* **BUTIR TUGAS**: Kutiplah tanpa perubahan bagian teks tentang kenaikan royalti emas dan nikel yang diawali kata-kata "Kenaikan Royalti Emas" dan diakhiri "pertambangan batu bara.".

* **TEKS**:
┌──
Kenaikan Royalti Emas dan Nikel: Strategi Pemerintah Maksimalkan PNBP

Menteri Energi dan Sumber Daya Mineral (ESDM), Bahlil Lahadalia, berencana menaikkan tarif royalti serta Penerimaan Negara Bukan Pajak (PNBP) untuk komoditas emas dan nikel. Langkah ini dilakukan melalui revisi Peraturan Pemerintah (PP) Nomor 26 Tahun 2022 tentang Jenis dan Tarif atas Jenis PNBP di Kementerian ESDM. Selain itu, aturan lain yang akan direvisi adalah PP Nomor 15 Tahun 2022 yang mengatur perlakuan perpajakan dan PNBP di sektor pertambangan batu bara.
└──
* **CUPLIKAN DATA**:
┌──
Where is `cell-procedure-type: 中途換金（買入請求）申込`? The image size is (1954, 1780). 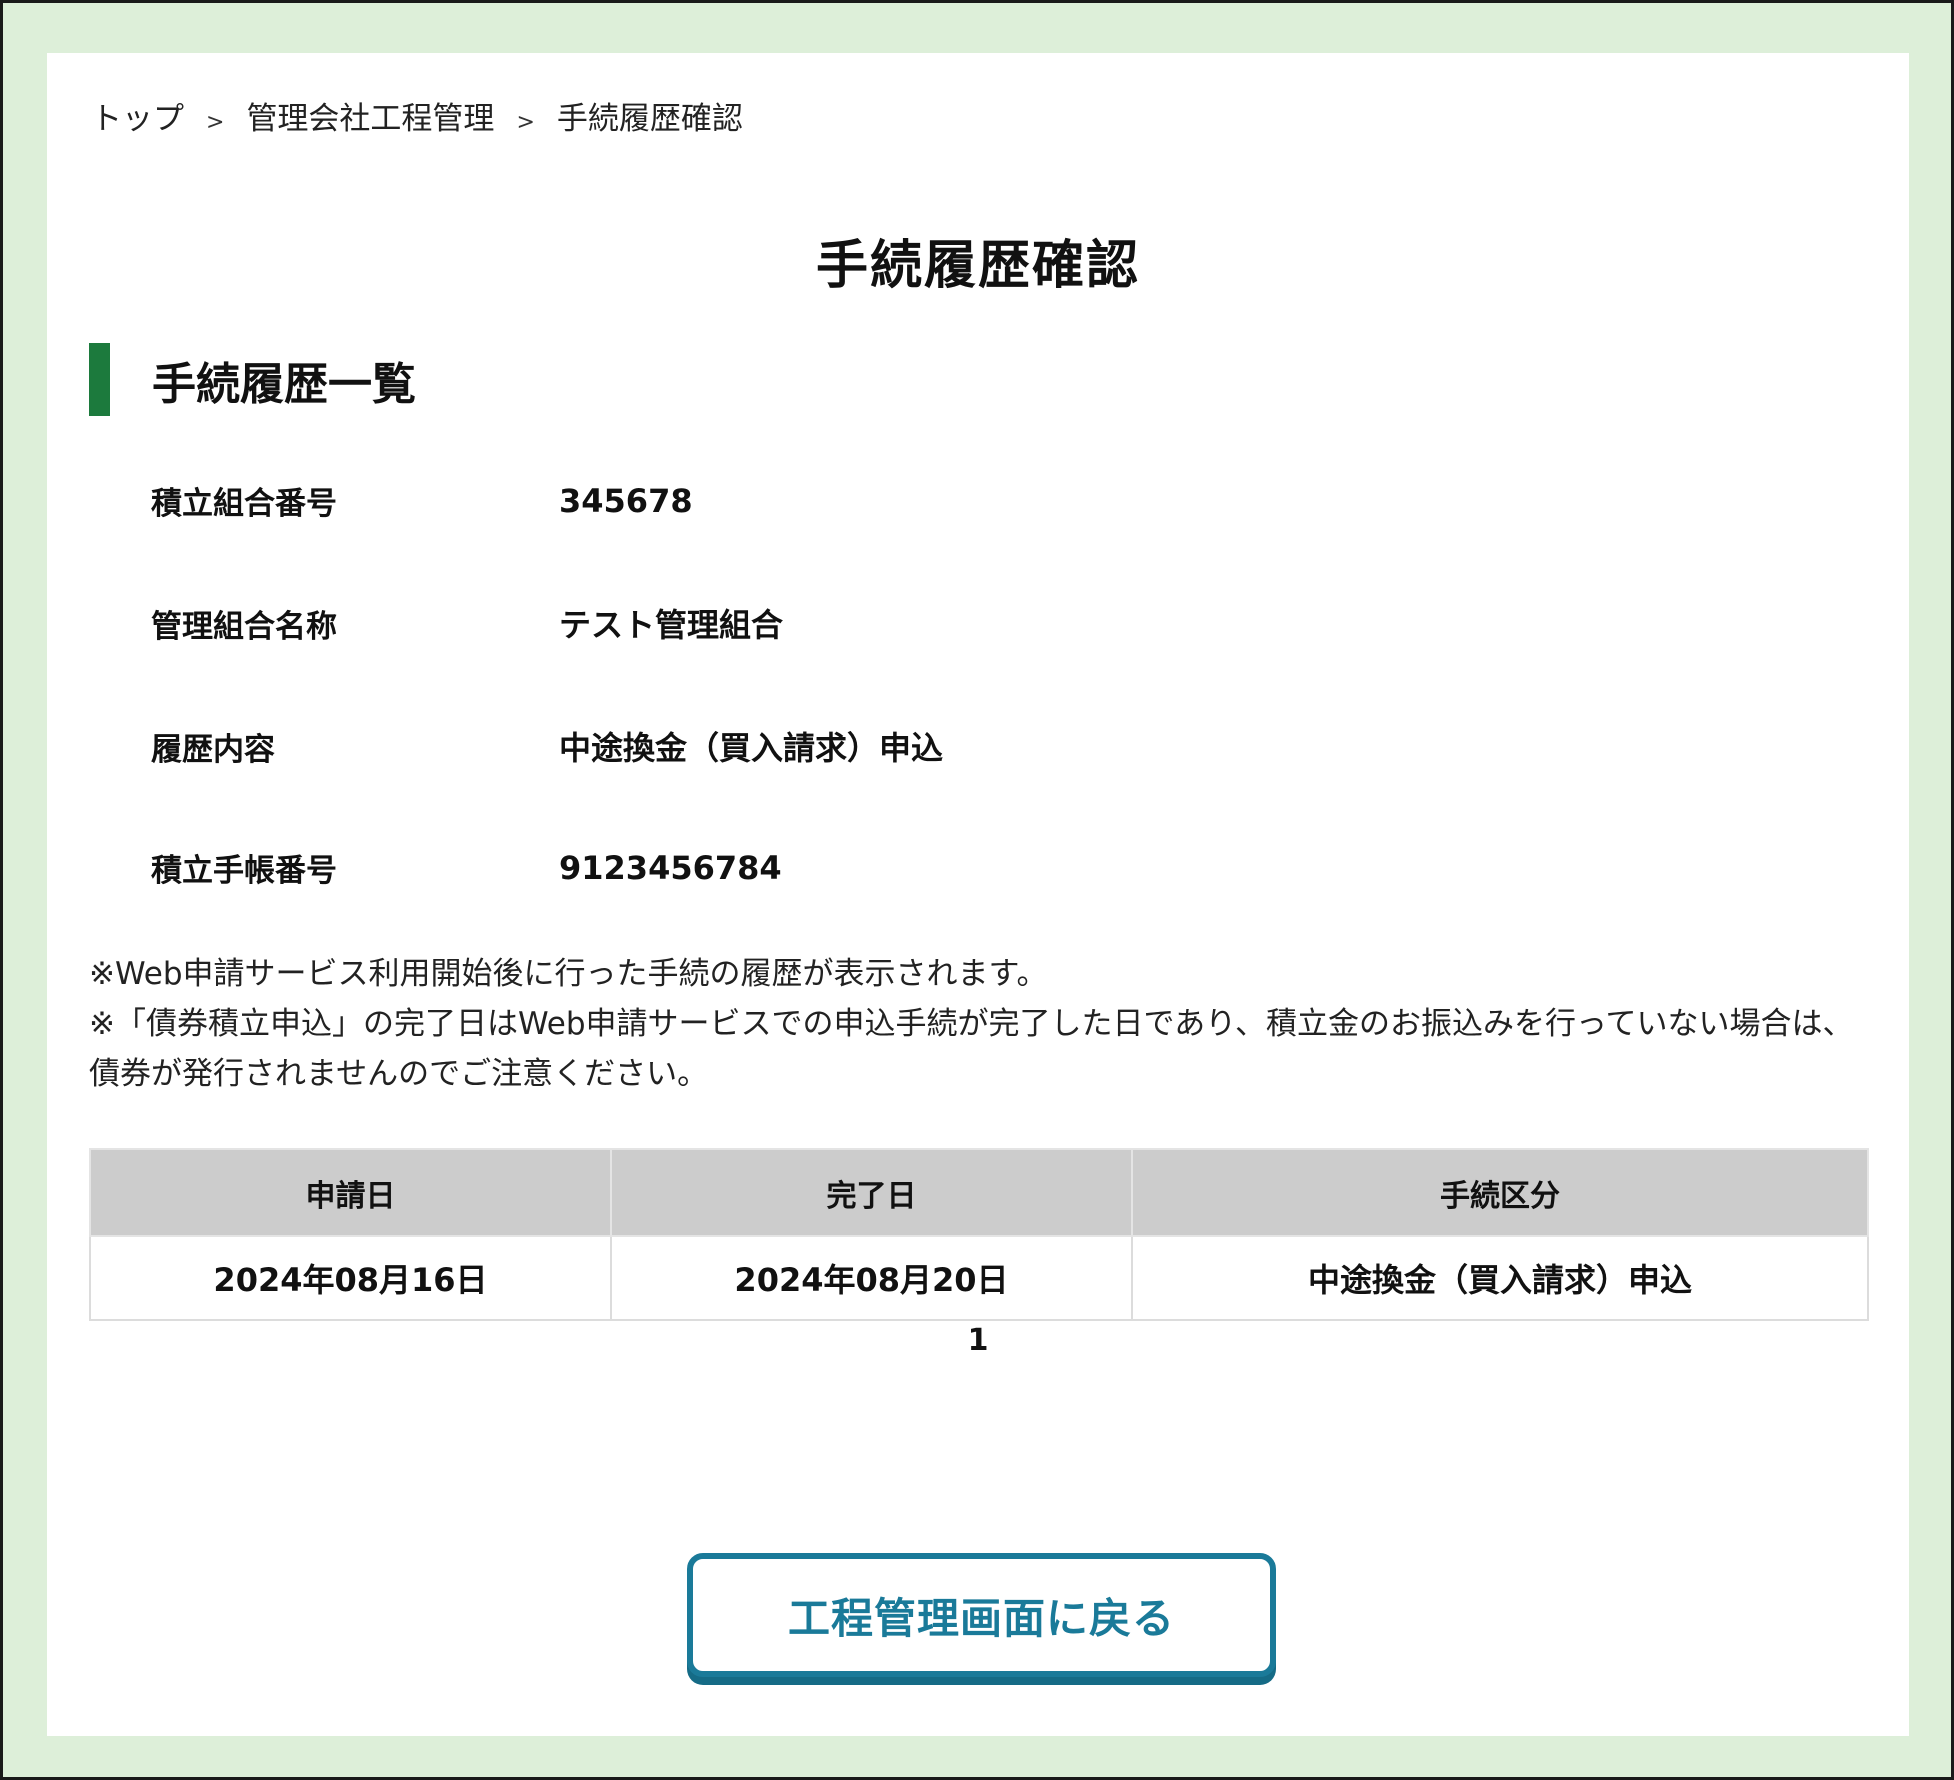 cell-procedure-type: 中途換金（買入請求）申込 is located at coordinates (1500, 1278).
└──
* **JAWABAN YANG DIHARAPKAN**:
Kenaikan Royalti Emas dan Nikel: Strategi Pemerintah Maksimalkan PNBP

Menteri Energi dan Sumber Daya Mineral (ESDM), Bahlil Lahadalia, berencana menaikkan tarif royalti serta Penerimaan Negara Bukan Pajak (PNBP) untuk komoditas emas dan nikel. Langkah ini dilakukan melalui revisi Peraturan Pemerintah (PP) Nomor 26 Tahun 2022 tentang Jenis dan Tarif atas Jenis PNBP di Kementerian ESDM. Selain itu, aturan lain yang akan direvisi adalah PP Nomor 15 Tahun 2022 yang mengatur perlakuan perpajakan dan PNBP di sektor pertambangan batu bara.